O Bradesco iniciou os pilotos com as adquirentes e bandeiras do produto em novembro de 2018, mas só disponibilizou o produto para uso dos clientes em fevereiro deste ano. No banco, as taxas variam de 0,99% a 3,99% ao mês, com o prazo variando de dois a 24 vezes.

O Itaú informou que o prazo de parcelamento será, inicialmente, de até 24 meses, mas não quis anunciar as taxas.

O Banco do Brasil informou que não vai comentar o assunto.

De início, o crediário concedido via cartão de crédito pode ter taxas mais atrativas do que o do lojista e do que o empréstimo direto do banco. Segundo dados da Associação Nacional dos Executivos de Finanças, Administração e Contabilidade (Anefac), os juros do comércio estavam em 5% ao mês na média em fevereiro deste ano, enquanto os dos empréstimos bancários estavam em 3,7%. No entanto, segundo o Valor apurou, o mercado acredita que o preço ideal do crediário concedido via cartão de crédito seja de 5% em média ao mês. Na disputa com o crediário do lojista, que dura até um ano, o financiamento por meio do cartão ganha no prazo maior, de até 36 meses. O empréstimo bancário pode ter prazo superior. Frente às duas modalidades, porém, o crediário do cartão se destaca por ter um limite já pré-aprovado.

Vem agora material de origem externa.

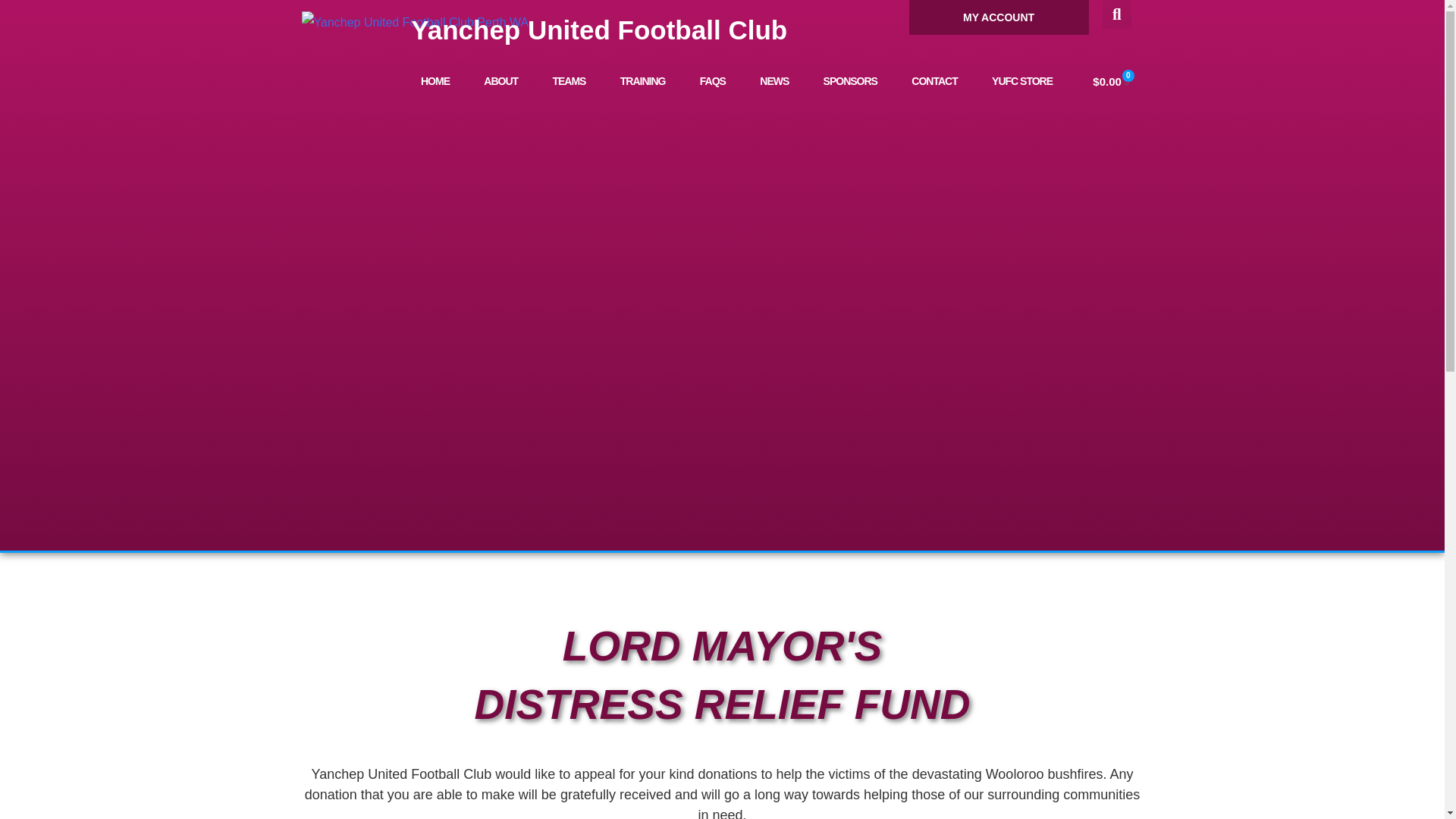
CONTACT (935, 80)
NEWS (774, 80)
HOME (434, 80)
FAQS (712, 80)
TEAMS (568, 80)
TRAINING (642, 80)
MY ACCOUNT (998, 17)
SPONSORS (850, 80)
ABOUT (501, 80)
YUFC STORE (1021, 80)
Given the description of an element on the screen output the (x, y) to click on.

Nessa nova modalidade, o varejista pode receber o dinheiro da transação de uma vez já no segundo dia em que a compra for realizada. Segundo o Valor apurou, as credenciadoras Rede e Getnet vão oferecer essa possibilidade. “Seria como uma operação com o cartão de débito, em que o varejista recebe de uma vez e é descontado de uma taxa por transação”, explica Rodrigo Carneiro, diretor da Rede. “Já os emissores, por sua vez, vão recebendo o dinheiro com juros à medida que as parcelas forem vencendo”, completou.

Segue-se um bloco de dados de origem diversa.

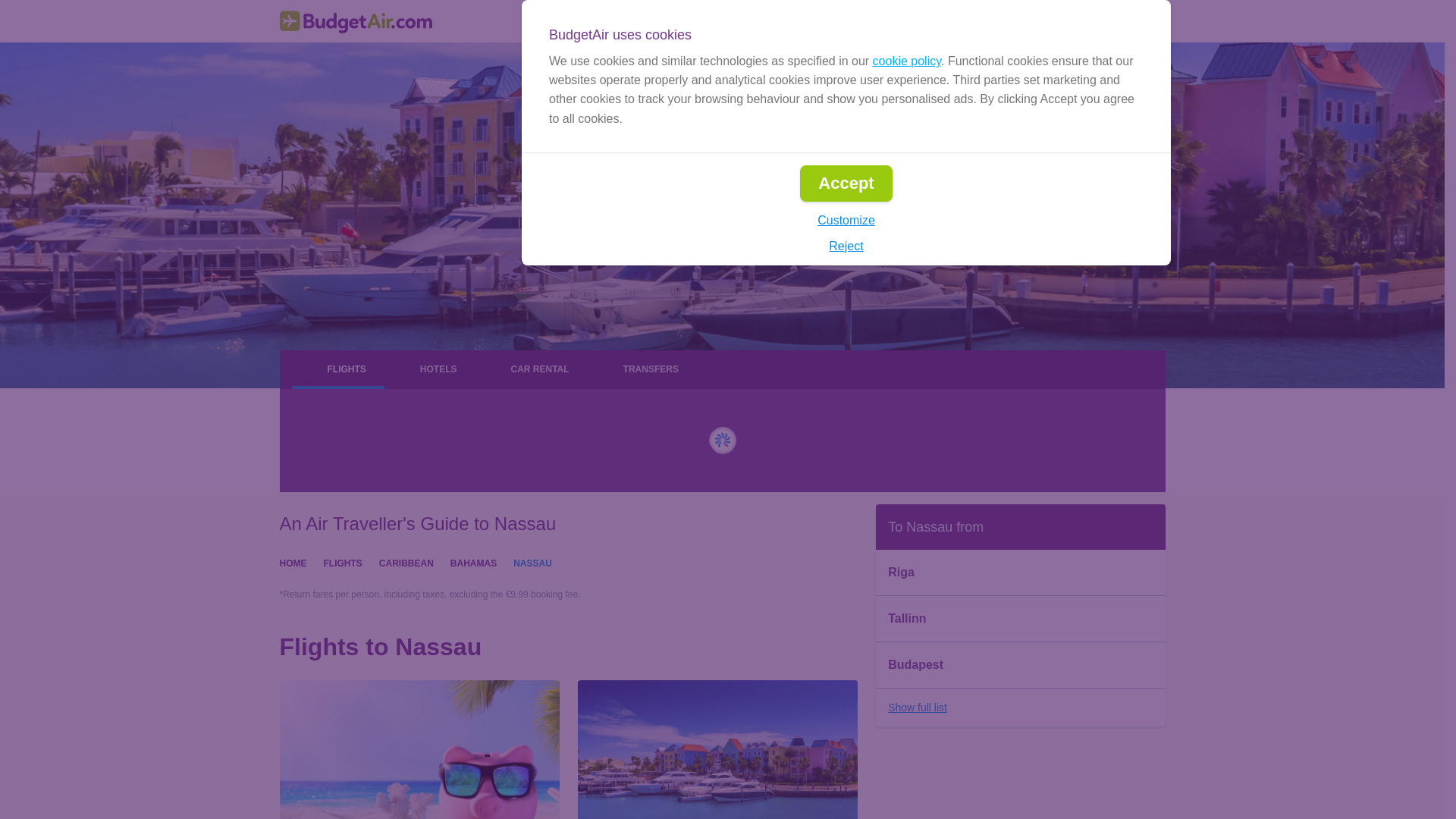
cookie policy (906, 60)
CARIBBEAN (405, 562)
English (902, 21)
FLIGHTS (342, 562)
Accept (845, 183)
HOME (292, 562)
BAHAMAS (472, 562)
My Account (1116, 21)
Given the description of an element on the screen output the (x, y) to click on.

Dessa forma, os emissores ficam com o risco da operação, mas são remunerados por isso. É diferente do que ocorre com o parcelado sem juros, em que o varejista precisa esperar as parcelas vencerem para ir recebendo. Ou então até podem antecipar o recebimento, mas mediante uma taxa de desconto.

De acordo com Ricardo Vieira, vice-presidente da Abecs, a modalidade vai beneficiar principalmente o pequeno e médio lojista, que vai receber os recursos todos de uma vez e, além disso, vai poder oferecer o financiamento do banco pelo cartão de crédito aos seus clientes.

“O varejista pode até dar desconto no valor do produto, uma vez que está recebendo à vista os recursos da compra parcelada. Quando ele parcela, mas antecipa para receber tudo de uma vez, ele acaba sendo taxado e repassa essa conta ao consumidor”, disse. Uma lei de 2017 permite ao varejista diferenciar os preços das compras à vista ou a prazo.